● Assignment
Select and copy out every line in the records containing "beside".
* * *
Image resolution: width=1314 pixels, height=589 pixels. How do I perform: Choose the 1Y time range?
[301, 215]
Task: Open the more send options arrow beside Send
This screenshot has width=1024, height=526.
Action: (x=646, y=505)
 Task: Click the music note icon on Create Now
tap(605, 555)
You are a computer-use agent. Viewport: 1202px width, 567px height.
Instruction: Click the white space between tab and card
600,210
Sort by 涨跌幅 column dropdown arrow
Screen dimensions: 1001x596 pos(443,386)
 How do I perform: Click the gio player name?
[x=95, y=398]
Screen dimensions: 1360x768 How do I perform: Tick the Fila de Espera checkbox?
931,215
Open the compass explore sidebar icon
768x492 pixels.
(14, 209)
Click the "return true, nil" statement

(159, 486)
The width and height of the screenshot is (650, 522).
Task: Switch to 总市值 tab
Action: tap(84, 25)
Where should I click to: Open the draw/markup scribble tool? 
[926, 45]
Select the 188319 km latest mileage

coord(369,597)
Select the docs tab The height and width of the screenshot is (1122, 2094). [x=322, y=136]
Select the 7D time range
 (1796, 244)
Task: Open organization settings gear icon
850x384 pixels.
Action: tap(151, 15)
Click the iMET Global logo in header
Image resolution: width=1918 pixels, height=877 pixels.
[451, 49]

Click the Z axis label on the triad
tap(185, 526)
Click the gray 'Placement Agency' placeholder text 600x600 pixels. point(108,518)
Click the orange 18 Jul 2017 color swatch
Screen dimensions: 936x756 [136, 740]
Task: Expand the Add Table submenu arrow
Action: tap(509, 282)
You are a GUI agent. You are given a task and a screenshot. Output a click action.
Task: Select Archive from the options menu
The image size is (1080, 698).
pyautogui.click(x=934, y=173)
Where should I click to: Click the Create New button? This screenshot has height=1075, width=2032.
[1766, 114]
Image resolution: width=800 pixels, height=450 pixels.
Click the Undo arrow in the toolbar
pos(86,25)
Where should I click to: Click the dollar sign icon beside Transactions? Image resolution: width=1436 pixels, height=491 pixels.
* * *
● Response box
Task: Open the more send options arrow beside Send
Where should I click to: Click the dollar sign icon beside Transactions? Image resolution: width=1436 pixels, height=491 pixels.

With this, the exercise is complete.